→ **WRITTEN REQUEST 1**
Using the Missouri-Kansas preview, decide whether each statement agrees with it, answering yes or no and quoting the words that settle it: (a) Missouri won easily against Villanova at Madison Square Garden; (b) Long Beach State starts four guards; (c) Missouri and Long Beach State each have only about seven players in their rotation.

→ **SUPPLIED TEXT**
——

Wednesday, December 7, 2011

Previewing Missouri-Kansas, With the Help of Long Beach State

Tuesday night was a real treat for me, as my two pet teams of this season, Missouri and Long Beach State, each played nationally-televised games in opposing time slots. Missouri cruised to a relatively easy win over Villanova at Madison Square Garden, while the Beach got into a big hole early against Kansas at Allen Fieldhouse and couldn't quite climb out of it.

Watching the two games, I couldn't help but notice the similarities between the Tigers and the 49ers. Both teams start four perimeter players, both like to get up and down the court, and both are only about seven players deep. And since Missouri and Kansas are likely to challenge for the Big 12 crown and meet twice this year in the regular season, I thought that we might be able to learn something about Missouri's probability of success against Kansas by seeing how the Beach played the Jayhawks.

Having pointed out the similarities between Mizzou and LBSU, let's next tackle the differences. First and foremost, Missouri is undoubtedly better than Long Beach State at nearly every position and in nearly every aspect of the game. Long Beach is really Missouri Lite. Secondly, while both teams are perimeter-oriented, Missouri starts four guards: Phil Pressey (listed at 5'10"), Matt Pressey (6'2"), Marcus Denmon (6'3") and Kim English (6'6"). Long Beach is a bit bigger: Small forwards James Ennis (6'7") and T.J. Robinson (6'8") join guards Casper Ware (5'10") and Larry Anderson (6'5") in the starting lineup.

——

→ **WRITTEN REQUEST 2**
In the records, revise everything from the line containing "Task: Choose ANNULER LE PAIEMENT action" down to the line containing "Action: pos(202,236)" by replacing "Screen dimensions" with "Viewport size", leaving everything else as it is, and give back only those lines.

——

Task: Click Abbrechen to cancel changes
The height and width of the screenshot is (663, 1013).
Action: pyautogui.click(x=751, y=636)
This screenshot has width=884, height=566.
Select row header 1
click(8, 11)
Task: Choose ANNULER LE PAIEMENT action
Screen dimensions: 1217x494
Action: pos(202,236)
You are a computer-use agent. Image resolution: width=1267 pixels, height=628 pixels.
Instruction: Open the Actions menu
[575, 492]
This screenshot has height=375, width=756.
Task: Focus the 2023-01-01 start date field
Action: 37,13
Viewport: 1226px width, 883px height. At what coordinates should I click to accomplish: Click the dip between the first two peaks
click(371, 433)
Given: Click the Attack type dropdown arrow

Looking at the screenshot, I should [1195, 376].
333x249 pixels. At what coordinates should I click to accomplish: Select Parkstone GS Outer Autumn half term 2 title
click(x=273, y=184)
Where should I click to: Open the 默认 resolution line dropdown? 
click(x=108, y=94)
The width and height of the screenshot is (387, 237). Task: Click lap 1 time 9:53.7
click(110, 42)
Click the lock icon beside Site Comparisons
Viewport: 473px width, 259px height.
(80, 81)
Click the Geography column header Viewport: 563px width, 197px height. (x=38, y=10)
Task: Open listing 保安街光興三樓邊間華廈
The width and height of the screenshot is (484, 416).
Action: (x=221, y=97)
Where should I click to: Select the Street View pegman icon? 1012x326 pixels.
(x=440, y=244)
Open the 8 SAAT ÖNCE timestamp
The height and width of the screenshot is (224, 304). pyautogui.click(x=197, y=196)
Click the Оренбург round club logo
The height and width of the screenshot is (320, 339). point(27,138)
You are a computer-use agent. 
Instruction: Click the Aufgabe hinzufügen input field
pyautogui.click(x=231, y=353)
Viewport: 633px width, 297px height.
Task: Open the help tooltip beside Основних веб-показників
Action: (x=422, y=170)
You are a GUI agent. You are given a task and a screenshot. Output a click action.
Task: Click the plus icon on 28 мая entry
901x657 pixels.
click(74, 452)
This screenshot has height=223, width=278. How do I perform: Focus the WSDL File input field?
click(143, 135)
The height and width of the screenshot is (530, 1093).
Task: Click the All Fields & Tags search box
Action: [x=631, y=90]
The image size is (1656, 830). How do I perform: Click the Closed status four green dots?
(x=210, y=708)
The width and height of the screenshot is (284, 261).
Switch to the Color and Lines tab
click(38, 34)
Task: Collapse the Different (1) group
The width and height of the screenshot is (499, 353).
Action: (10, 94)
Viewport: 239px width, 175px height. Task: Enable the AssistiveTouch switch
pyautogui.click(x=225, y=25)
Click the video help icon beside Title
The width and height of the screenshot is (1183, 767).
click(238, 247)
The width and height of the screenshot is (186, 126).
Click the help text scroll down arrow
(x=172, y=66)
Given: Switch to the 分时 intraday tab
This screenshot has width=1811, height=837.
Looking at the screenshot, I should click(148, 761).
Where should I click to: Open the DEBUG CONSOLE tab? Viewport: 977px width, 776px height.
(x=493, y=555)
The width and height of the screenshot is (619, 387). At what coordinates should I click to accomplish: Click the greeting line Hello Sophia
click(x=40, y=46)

——

→ **EXERCISE ANSWER 1**
(a) Yes: "Missouri cruised to a relatively easy win over Villanova at Madison Square Garden"
(b) No: "Small forwards James Ennis (6'7") and T.J. Robinson (6'8") join guards Casper Ware (5'10") and Larry Anderson (6'5") in the starting lineup"
(c) Yes: "both are only about seven players deep"

→ **EXERCISE ANSWER 2**
Task: Choose ANNULER LE PAIEMENT action
Viewport size: 1217x494
Action: pos(202,236)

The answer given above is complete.